▶ **WHAT THIS TASK INVOLVES**
Drop all pictures and repeat exactly the lines from the line holding "Accessibility Statement (98, 1125)" through the end of the records.

Collected data entries
======

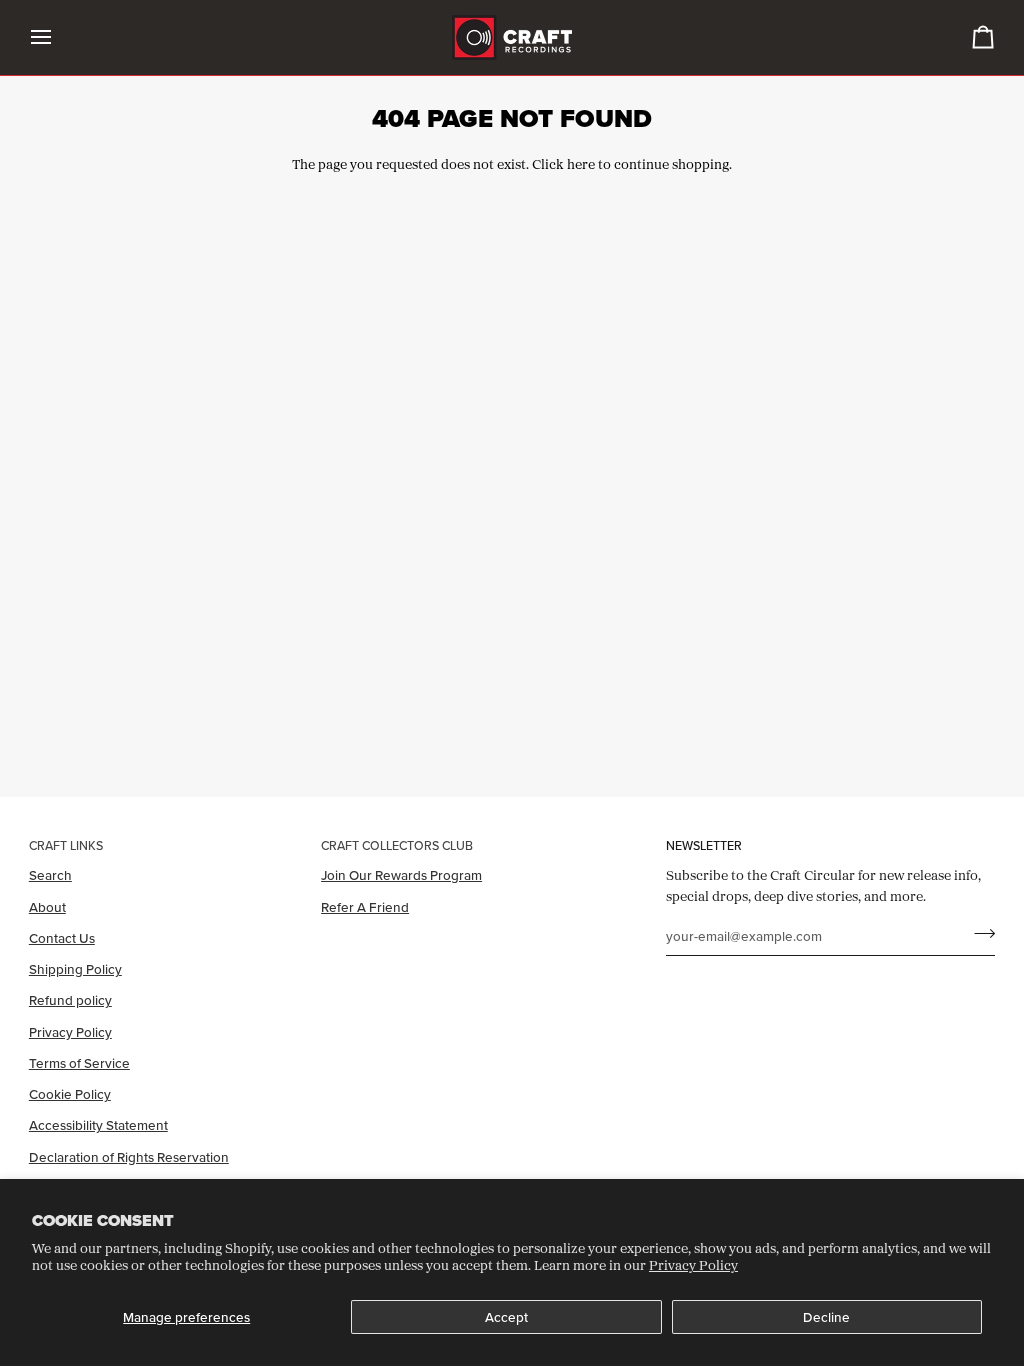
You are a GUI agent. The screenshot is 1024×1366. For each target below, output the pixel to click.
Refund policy (70, 1000)
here (581, 164)
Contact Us (62, 938)
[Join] (978, 934)
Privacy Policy (693, 1265)
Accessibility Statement (98, 1125)
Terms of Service (79, 1063)
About (47, 907)
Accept (506, 1317)
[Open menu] (59, 37)
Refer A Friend (365, 907)
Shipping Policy (75, 969)
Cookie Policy (70, 1094)
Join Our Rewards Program (401, 875)
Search (50, 875)
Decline (826, 1317)
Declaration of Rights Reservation (129, 1157)
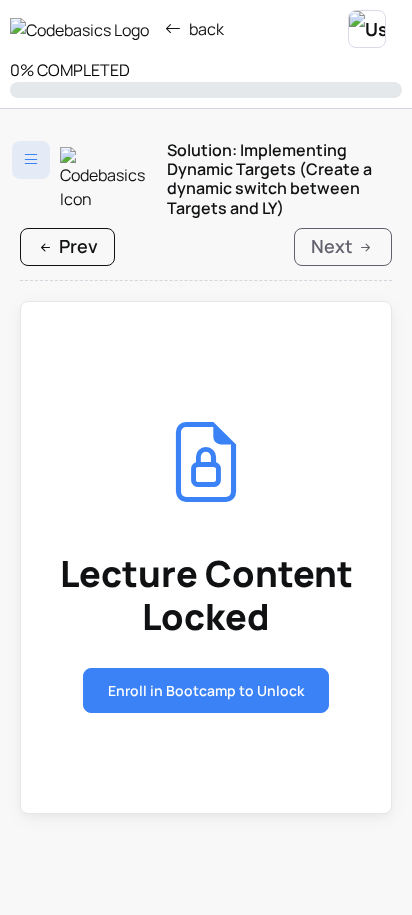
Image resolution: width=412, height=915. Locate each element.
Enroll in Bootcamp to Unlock (206, 690)
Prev (76, 246)
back (206, 29)
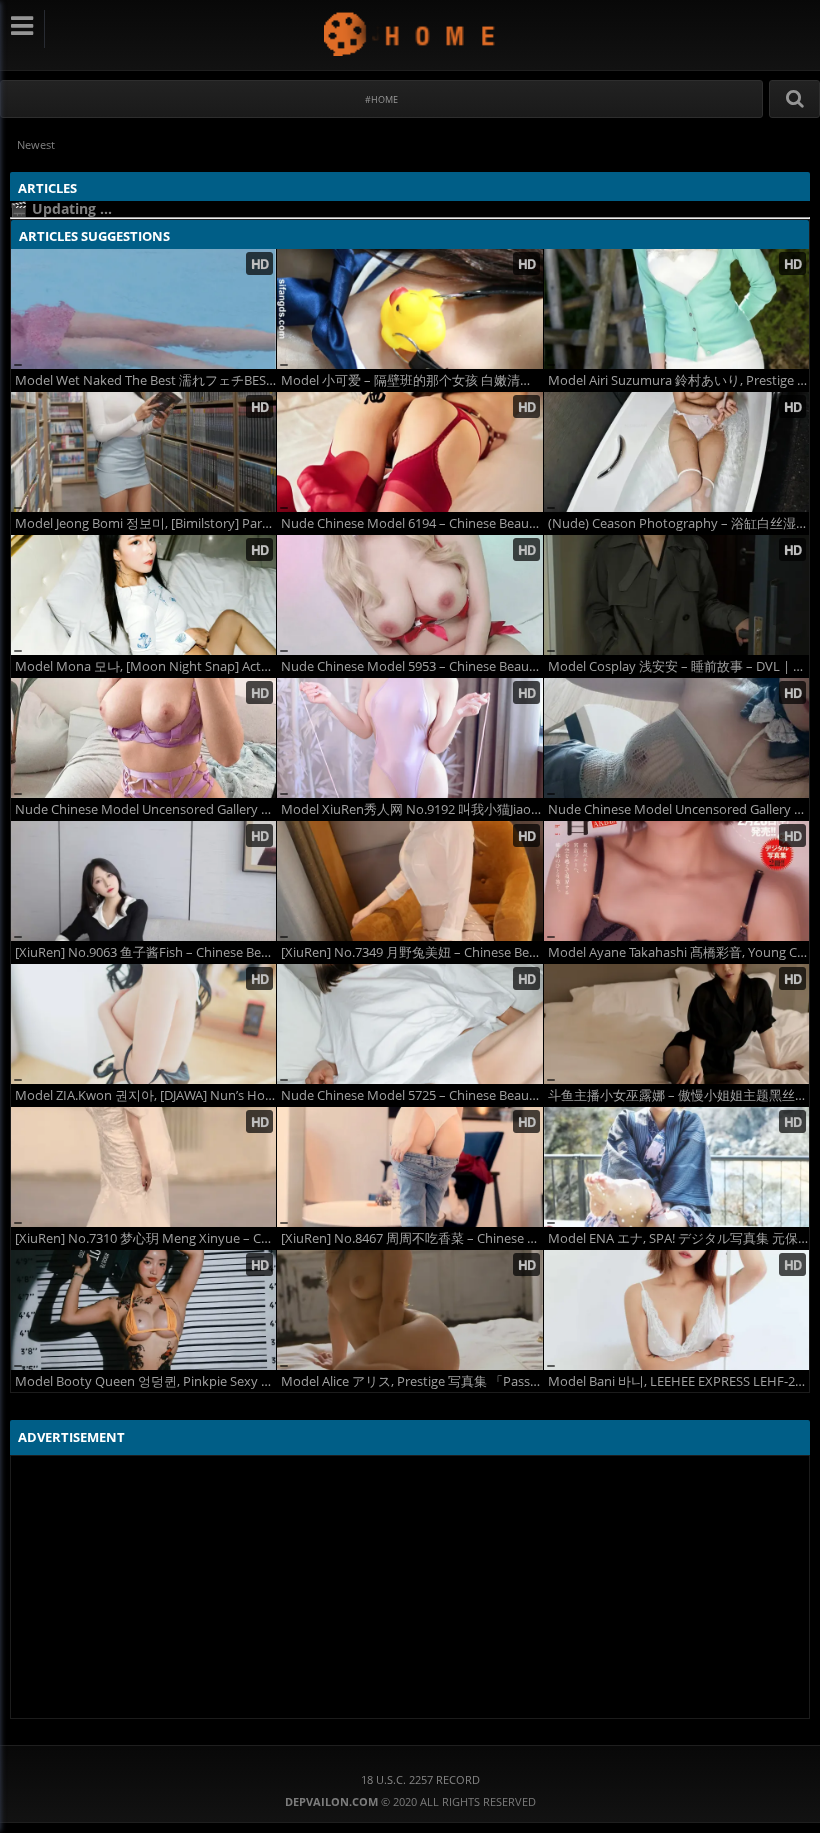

======

▶ **RESPONSE TO THIS EXERCISE**
Accessibility Statement (98, 1125)
Terms of Service (79, 1063)
About (47, 907)
Accept (506, 1317)
[Open menu] (59, 37)
Refer A Friend (365, 907)
Shipping Policy (75, 969)
Cookie Policy (70, 1094)
Join Our Rewards Program (401, 875)
Search (50, 875)
Decline (826, 1317)
Declaration of Rights Reservation (129, 1157)
Image resolution: width=412, height=915. Locate each element.
Enroll in Bootcamp to Unlock (206, 690)
Prev (76, 246)
back (206, 29)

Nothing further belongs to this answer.